Problem A >> Copy the rows word for word, from the line containing "Where should I click to: Open the" through the end of the rows, including both ends.

• • • •

The Virginia General Assembly adjourned today after quarrels over what were mostly minor matters, ending an abbreviated 38-day session that many lawmakers called the most partisan, bitter and unproductive in recent memory.

After putting the finishing touches on bills aimed at reforming Virginia's rape laws and further restricting the sale of drug paraphernalia, some legislators had hoped the session would end by noon. But petty disputes over the appointment of a Southside Virginia judge and sheriffs' budgets dragged on through the afternoon and adjournment didn't come till 8:50 p.m.

For many, those debates symbolized a session that had long ago gone out of control. "we might have been better off not to meet at all," complained Del. David Brickley (D-Prince William), a tax-cut advocate who saw a last-ditch House effort to repeal the state's 4 percent sales tax on nonprescription drugs die today. The Senate, which had killed two other major tax-relief bills this session, refused to even consider the measure.

"This session started off with such promise but it's ended up a disgrace to ordinary citizens." said Brickley. "Except for aid to local education, we accomplished nothing but special interest legislation."

"If the object of government is to represent the will of the people, it hasn't worked very well here in this session," agreed Fairfax Sen. Richard L. Saslaw. "we failed to adopt any legislation to benefit the rank and file population."

Some lawmakers blamed their leaders for limiting the session to 38 days, the shortest in recent years, while others held that the prospect of reapportionment and this fall's state elections for governor and 100 House of Delegates seats had made legislators more partisan and fractious.

"It was absoulutely outrageous that we simply weren't given enough time to conduct the business of the state," said Fairfax Sen. Adelard L. Brault, dean of the Northern Virginia delegation. Many good bills failed, Bault contended, for lack of adequate consideration, while others that passed contained numerous technical erros and many will be back next year for correction.

• • • •

Problem B >> Name every legislator in the General Assembly article who is identified by name.

• • • •

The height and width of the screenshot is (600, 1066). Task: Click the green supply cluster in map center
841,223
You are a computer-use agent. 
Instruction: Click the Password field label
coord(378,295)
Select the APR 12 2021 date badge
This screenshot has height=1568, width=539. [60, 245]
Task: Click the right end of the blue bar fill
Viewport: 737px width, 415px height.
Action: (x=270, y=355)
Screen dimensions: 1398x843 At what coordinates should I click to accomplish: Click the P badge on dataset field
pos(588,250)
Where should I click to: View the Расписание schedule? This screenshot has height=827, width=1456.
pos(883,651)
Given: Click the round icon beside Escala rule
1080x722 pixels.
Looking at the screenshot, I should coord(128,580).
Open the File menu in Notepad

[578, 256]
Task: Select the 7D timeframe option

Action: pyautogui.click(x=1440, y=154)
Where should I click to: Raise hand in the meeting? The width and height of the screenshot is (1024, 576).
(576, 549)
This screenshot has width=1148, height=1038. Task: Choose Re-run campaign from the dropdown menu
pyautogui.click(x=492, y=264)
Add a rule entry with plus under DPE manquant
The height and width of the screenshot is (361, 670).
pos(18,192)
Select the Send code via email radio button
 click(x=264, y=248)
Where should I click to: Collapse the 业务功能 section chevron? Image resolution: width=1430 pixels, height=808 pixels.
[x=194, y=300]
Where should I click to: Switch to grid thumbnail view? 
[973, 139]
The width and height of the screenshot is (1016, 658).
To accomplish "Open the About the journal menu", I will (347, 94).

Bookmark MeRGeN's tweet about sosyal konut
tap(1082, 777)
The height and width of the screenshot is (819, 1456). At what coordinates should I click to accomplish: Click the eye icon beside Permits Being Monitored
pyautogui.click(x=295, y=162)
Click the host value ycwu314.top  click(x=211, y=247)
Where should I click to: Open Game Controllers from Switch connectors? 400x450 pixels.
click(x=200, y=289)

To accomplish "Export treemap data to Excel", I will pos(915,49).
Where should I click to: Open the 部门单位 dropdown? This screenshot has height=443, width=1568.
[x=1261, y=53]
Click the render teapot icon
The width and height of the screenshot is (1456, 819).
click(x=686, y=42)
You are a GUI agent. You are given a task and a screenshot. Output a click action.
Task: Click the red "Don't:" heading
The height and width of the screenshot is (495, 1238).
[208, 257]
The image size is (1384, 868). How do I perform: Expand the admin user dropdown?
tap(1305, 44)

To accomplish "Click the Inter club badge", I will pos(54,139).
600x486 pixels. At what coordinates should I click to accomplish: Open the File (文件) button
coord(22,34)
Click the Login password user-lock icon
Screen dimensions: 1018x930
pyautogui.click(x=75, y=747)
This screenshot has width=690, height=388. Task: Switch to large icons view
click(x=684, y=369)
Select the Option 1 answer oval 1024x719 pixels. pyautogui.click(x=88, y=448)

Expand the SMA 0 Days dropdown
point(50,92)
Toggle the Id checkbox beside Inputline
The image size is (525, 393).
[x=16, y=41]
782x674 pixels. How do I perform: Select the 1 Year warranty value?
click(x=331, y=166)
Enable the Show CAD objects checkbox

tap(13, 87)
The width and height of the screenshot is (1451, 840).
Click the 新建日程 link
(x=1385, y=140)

• • • •

Expected output A >>
Where should I click to: Open the 部门单位 dropdown? This screenshot has height=443, width=1568.
[x=1261, y=53]
Click the render teapot icon
The width and height of the screenshot is (1456, 819).
click(x=686, y=42)
You are a GUI agent. You are given a task and a screenshot. Output a click action.
Task: Click the red "Don't:" heading
The height and width of the screenshot is (495, 1238).
[208, 257]
The image size is (1384, 868). How do I perform: Expand the admin user dropdown?
tap(1305, 44)

To accomplish "Click the Inter club badge", I will pos(54,139).
600x486 pixels. At what coordinates should I click to accomplish: Open the File (文件) button
coord(22,34)
Click the Login password user-lock icon
Screen dimensions: 1018x930
pyautogui.click(x=75, y=747)
This screenshot has width=690, height=388. Task: Switch to large icons view
click(x=684, y=369)
Select the Option 1 answer oval 1024x719 pixels. pyautogui.click(x=88, y=448)

Expand the SMA 0 Days dropdown
point(50,92)
Toggle the Id checkbox beside Inputline
The image size is (525, 393).
[x=16, y=41]
782x674 pixels. How do I perform: Select the 1 Year warranty value?
click(x=331, y=166)
Enable the Show CAD objects checkbox

tap(13, 87)
The width and height of the screenshot is (1451, 840).
Click the 新建日程 link
(x=1385, y=140)

Expected output B >>
Del. David Brickley (D-Prince William)
Sen. Richard L. Saslaw (Fairfax)
Sen. Adelard L. Brault (Fairfax)